→ PROBLEM: All entries below are to be reproduced exactly.
++++ EXERCISE INPUTS
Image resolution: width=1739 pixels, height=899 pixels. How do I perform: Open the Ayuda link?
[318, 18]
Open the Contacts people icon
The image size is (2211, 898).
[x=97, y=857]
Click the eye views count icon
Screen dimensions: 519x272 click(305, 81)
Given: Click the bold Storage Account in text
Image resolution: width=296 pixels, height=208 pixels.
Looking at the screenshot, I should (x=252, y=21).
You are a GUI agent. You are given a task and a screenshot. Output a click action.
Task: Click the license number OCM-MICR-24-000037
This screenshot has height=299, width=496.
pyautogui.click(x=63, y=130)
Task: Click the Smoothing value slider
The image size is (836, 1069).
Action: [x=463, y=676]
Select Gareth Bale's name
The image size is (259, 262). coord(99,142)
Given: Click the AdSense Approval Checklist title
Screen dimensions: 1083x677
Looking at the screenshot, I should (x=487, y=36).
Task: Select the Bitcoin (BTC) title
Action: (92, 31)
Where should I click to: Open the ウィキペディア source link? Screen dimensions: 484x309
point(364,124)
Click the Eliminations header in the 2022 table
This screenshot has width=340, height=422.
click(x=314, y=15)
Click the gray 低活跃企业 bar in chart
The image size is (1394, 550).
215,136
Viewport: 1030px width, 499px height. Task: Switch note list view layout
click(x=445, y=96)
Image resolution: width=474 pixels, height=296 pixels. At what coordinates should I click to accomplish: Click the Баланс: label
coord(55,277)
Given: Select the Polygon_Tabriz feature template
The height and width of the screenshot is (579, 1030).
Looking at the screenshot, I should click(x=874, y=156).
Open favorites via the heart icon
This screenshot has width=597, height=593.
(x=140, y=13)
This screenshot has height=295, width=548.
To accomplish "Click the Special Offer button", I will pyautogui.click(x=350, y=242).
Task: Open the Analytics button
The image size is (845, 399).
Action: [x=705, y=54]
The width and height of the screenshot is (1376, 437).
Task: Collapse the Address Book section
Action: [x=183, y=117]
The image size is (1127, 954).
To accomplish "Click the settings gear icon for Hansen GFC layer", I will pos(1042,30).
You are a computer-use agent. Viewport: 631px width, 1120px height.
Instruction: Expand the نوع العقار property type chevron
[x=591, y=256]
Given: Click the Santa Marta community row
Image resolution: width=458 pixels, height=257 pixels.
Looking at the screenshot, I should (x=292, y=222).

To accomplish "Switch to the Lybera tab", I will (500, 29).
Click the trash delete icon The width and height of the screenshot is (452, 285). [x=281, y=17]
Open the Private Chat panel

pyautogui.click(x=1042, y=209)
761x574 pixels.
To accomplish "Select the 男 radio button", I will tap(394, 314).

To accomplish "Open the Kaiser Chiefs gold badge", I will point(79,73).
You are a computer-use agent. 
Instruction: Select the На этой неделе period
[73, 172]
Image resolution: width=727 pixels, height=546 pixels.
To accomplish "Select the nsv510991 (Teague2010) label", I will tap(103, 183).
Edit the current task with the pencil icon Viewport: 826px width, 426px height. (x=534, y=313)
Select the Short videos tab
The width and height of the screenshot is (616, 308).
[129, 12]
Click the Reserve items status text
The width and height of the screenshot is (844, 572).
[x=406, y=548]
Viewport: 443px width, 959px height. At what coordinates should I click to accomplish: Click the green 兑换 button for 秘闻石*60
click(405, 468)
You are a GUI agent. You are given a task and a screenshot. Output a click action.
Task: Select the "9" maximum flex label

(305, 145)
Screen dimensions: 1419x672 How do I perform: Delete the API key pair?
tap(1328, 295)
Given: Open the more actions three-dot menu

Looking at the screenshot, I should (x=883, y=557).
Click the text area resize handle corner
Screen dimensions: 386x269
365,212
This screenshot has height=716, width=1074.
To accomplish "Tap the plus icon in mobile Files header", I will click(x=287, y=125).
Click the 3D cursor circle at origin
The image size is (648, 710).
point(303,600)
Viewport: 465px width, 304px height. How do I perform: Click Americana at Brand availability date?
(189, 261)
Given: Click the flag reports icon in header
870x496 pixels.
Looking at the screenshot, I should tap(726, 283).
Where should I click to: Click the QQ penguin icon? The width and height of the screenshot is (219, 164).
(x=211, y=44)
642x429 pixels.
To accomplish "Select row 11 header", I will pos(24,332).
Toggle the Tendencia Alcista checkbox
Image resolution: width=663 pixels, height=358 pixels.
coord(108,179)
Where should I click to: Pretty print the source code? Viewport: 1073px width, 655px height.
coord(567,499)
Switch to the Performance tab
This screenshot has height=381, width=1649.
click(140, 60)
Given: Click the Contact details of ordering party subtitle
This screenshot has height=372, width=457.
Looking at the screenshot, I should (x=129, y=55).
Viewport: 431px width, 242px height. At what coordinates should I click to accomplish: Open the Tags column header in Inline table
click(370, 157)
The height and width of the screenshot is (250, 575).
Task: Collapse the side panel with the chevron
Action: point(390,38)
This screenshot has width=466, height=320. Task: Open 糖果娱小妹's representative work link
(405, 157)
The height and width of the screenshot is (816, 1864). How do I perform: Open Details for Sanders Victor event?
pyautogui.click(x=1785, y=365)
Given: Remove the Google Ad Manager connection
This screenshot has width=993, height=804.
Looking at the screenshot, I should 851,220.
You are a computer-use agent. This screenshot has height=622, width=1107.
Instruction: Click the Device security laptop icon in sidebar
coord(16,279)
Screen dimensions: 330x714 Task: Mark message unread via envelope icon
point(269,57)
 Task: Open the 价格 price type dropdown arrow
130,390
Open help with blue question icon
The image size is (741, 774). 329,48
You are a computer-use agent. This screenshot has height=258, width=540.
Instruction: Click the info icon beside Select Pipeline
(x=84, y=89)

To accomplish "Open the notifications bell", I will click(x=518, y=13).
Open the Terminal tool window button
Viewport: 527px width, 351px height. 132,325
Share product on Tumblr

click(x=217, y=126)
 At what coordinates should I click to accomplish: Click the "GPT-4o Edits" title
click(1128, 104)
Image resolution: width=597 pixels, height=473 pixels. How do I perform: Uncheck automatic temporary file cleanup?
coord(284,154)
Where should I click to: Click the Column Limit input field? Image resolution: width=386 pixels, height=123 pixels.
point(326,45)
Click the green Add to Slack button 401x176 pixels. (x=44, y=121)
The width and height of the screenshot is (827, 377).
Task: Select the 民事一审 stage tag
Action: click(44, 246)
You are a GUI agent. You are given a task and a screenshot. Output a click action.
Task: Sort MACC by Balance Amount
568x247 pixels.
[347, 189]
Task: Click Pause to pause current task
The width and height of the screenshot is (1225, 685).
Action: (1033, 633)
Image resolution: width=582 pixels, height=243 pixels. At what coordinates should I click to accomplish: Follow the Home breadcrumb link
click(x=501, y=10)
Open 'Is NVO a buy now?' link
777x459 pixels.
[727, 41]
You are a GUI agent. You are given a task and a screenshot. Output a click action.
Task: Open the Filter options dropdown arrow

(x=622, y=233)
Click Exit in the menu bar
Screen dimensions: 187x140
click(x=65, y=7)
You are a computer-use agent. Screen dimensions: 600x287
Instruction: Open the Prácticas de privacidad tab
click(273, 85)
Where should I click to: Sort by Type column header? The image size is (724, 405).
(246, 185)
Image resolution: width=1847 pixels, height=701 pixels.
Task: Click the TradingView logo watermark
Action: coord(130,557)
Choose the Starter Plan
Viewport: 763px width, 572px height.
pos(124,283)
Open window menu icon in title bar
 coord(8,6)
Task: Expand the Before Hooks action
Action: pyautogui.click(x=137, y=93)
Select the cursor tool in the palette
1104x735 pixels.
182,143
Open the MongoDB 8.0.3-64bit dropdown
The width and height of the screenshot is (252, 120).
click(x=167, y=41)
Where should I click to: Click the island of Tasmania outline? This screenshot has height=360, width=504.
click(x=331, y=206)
++++++++
→ EXERCISE RESULT:
Image resolution: width=1739 pixels, height=899 pixels. How do I perform: Open the Ayuda link?
[318, 18]
Open the Contacts people icon
The image size is (2211, 898).
[x=97, y=857]
Click the eye views count icon
Screen dimensions: 519x272 click(305, 81)
Given: Click the bold Storage Account in text
Image resolution: width=296 pixels, height=208 pixels.
Looking at the screenshot, I should (x=252, y=21).
You are a GUI agent. You are given a task and a screenshot. Output a click action.
Task: Click the license number OCM-MICR-24-000037
This screenshot has height=299, width=496.
pyautogui.click(x=63, y=130)
Task: Click the Smoothing value slider
The image size is (836, 1069).
Action: [x=463, y=676]
Select Gareth Bale's name
The image size is (259, 262). coord(99,142)
Given: Click the AdSense Approval Checklist title
Screen dimensions: 1083x677
Looking at the screenshot, I should (x=487, y=36).
Task: Select the Bitcoin (BTC) title
Action: (92, 31)
Where should I click to: Open the ウィキペディア source link? Screen dimensions: 484x309
point(364,124)
Click the Eliminations header in the 2022 table
This screenshot has width=340, height=422.
click(x=314, y=15)
Click the gray 低活跃企业 bar in chart
The image size is (1394, 550).
215,136
Viewport: 1030px width, 499px height. Task: Switch note list view layout
click(x=445, y=96)
Image resolution: width=474 pixels, height=296 pixels. At what coordinates should I click to accomplish: Click the Баланс: label
coord(55,277)
Given: Select the Polygon_Tabriz feature template
The height and width of the screenshot is (579, 1030).
Looking at the screenshot, I should click(x=874, y=156).
Open favorites via the heart icon
This screenshot has width=597, height=593.
(x=140, y=13)
This screenshot has height=295, width=548.
To accomplish "Click the Special Offer button", I will pyautogui.click(x=350, y=242).
Task: Open the Analytics button
The image size is (845, 399).
Action: [x=705, y=54]
The width and height of the screenshot is (1376, 437).
Task: Collapse the Address Book section
Action: [x=183, y=117]
The image size is (1127, 954).
To accomplish "Click the settings gear icon for Hansen GFC layer", I will pos(1042,30).
You are a computer-use agent. Viewport: 631px width, 1120px height.
Instruction: Expand the نوع العقار property type chevron
[x=591, y=256]
Given: Click the Santa Marta community row
Image resolution: width=458 pixels, height=257 pixels.
Looking at the screenshot, I should (x=292, y=222).

To accomplish "Switch to the Lybera tab", I will (500, 29).
Click the trash delete icon The width and height of the screenshot is (452, 285). [x=281, y=17]
Open the Private Chat panel

pyautogui.click(x=1042, y=209)
761x574 pixels.
To accomplish "Select the 男 radio button", I will tap(394, 314).

To accomplish "Open the Kaiser Chiefs gold badge", I will point(79,73).
You are a computer-use agent. 
Instruction: Select the На этой неделе period
[73, 172]
Image resolution: width=727 pixels, height=546 pixels.
To accomplish "Select the nsv510991 (Teague2010) label", I will tap(103, 183).
Edit the current task with the pencil icon Viewport: 826px width, 426px height. (x=534, y=313)
Select the Short videos tab
The width and height of the screenshot is (616, 308).
[129, 12]
Click the Reserve items status text
The width and height of the screenshot is (844, 572).
[x=406, y=548]
Viewport: 443px width, 959px height. At what coordinates should I click to accomplish: Click the green 兑换 button for 秘闻石*60
click(405, 468)
You are a GUI agent. You are given a task and a screenshot. Output a click action.
Task: Select the "9" maximum flex label

(305, 145)
Screen dimensions: 1419x672 How do I perform: Delete the API key pair?
tap(1328, 295)
Given: Open the more actions three-dot menu

Looking at the screenshot, I should (x=883, y=557).
Click the text area resize handle corner
Screen dimensions: 386x269
365,212
This screenshot has height=716, width=1074.
To accomplish "Tap the plus icon in mobile Files header", I will click(x=287, y=125).
Click the 3D cursor circle at origin
The image size is (648, 710).
point(303,600)
Viewport: 465px width, 304px height. How do I perform: Click Americana at Brand availability date?
(189, 261)
Given: Click the flag reports icon in header
870x496 pixels.
Looking at the screenshot, I should tap(726, 283).
Where should I click to: Click the QQ penguin icon? The width and height of the screenshot is (219, 164).
(x=211, y=44)
642x429 pixels.
To accomplish "Select row 11 header", I will pos(24,332).
Toggle the Tendencia Alcista checkbox
Image resolution: width=663 pixels, height=358 pixels.
coord(108,179)
Where should I click to: Pretty print the source code? Viewport: 1073px width, 655px height.
coord(567,499)
Switch to the Performance tab
This screenshot has height=381, width=1649.
click(140, 60)
Given: Click the Contact details of ordering party subtitle
This screenshot has height=372, width=457.
Looking at the screenshot, I should (x=129, y=55).
Viewport: 431px width, 242px height. At what coordinates should I click to accomplish: Open the Tags column header in Inline table
click(370, 157)
The height and width of the screenshot is (250, 575).
Task: Collapse the side panel with the chevron
Action: point(390,38)
This screenshot has width=466, height=320. Task: Open 糖果娱小妹's representative work link
(405, 157)
The height and width of the screenshot is (816, 1864). How do I perform: Open Details for Sanders Victor event?
pyautogui.click(x=1785, y=365)
Given: Remove the Google Ad Manager connection
This screenshot has width=993, height=804.
Looking at the screenshot, I should 851,220.
You are a computer-use agent. This screenshot has height=622, width=1107.
Instruction: Click the Device security laptop icon in sidebar
coord(16,279)
Screen dimensions: 330x714 Task: Mark message unread via envelope icon
point(269,57)
 Task: Open the 价格 price type dropdown arrow
130,390
Open help with blue question icon
The image size is (741, 774). 329,48
You are a computer-use agent. This screenshot has height=258, width=540.
Instruction: Click the info icon beside Select Pipeline
(x=84, y=89)

To accomplish "Open the notifications bell", I will click(x=518, y=13).
Open the Terminal tool window button
Viewport: 527px width, 351px height. 132,325
Share product on Tumblr

click(x=217, y=126)
 At what coordinates should I click to accomplish: Click the "GPT-4o Edits" title
click(1128, 104)
Image resolution: width=597 pixels, height=473 pixels. How do I perform: Uncheck automatic temporary file cleanup?
coord(284,154)
Where should I click to: Click the Column Limit input field? Image resolution: width=386 pixels, height=123 pixels.
point(326,45)
Click the green Add to Slack button 401x176 pixels. (x=44, y=121)
The width and height of the screenshot is (827, 377).
Task: Select the 民事一审 stage tag
Action: click(44, 246)
You are a GUI agent. You are given a task and a screenshot. Output a click action.
Task: Sort MACC by Balance Amount
568x247 pixels.
[347, 189]
Task: Click Pause to pause current task
The width and height of the screenshot is (1225, 685).
Action: (1033, 633)
Image resolution: width=582 pixels, height=243 pixels. At what coordinates should I click to accomplish: Follow the Home breadcrumb link
click(x=501, y=10)
Open 'Is NVO a buy now?' link
777x459 pixels.
[727, 41]
You are a GUI agent. You are given a task and a screenshot. Output a click action.
Task: Open the Filter options dropdown arrow

(x=622, y=233)
Click Exit in the menu bar
Screen dimensions: 187x140
click(x=65, y=7)
You are a computer-use agent. Screen dimensions: 600x287
Instruction: Open the Prácticas de privacidad tab
click(273, 85)
Where should I click to: Sort by Type column header? The image size is (724, 405).
(246, 185)
Image resolution: width=1847 pixels, height=701 pixels.
Task: Click the TradingView logo watermark
Action: coord(130,557)
Choose the Starter Plan
Viewport: 763px width, 572px height.
pos(124,283)
Open window menu icon in title bar
 coord(8,6)
Task: Expand the Before Hooks action
Action: pyautogui.click(x=137, y=93)
Select the cursor tool in the palette
1104x735 pixels.
182,143
Open the MongoDB 8.0.3-64bit dropdown
The width and height of the screenshot is (252, 120).
click(x=167, y=41)
Where should I click to: Click the island of Tasmania outline? This screenshot has height=360, width=504.
click(x=331, y=206)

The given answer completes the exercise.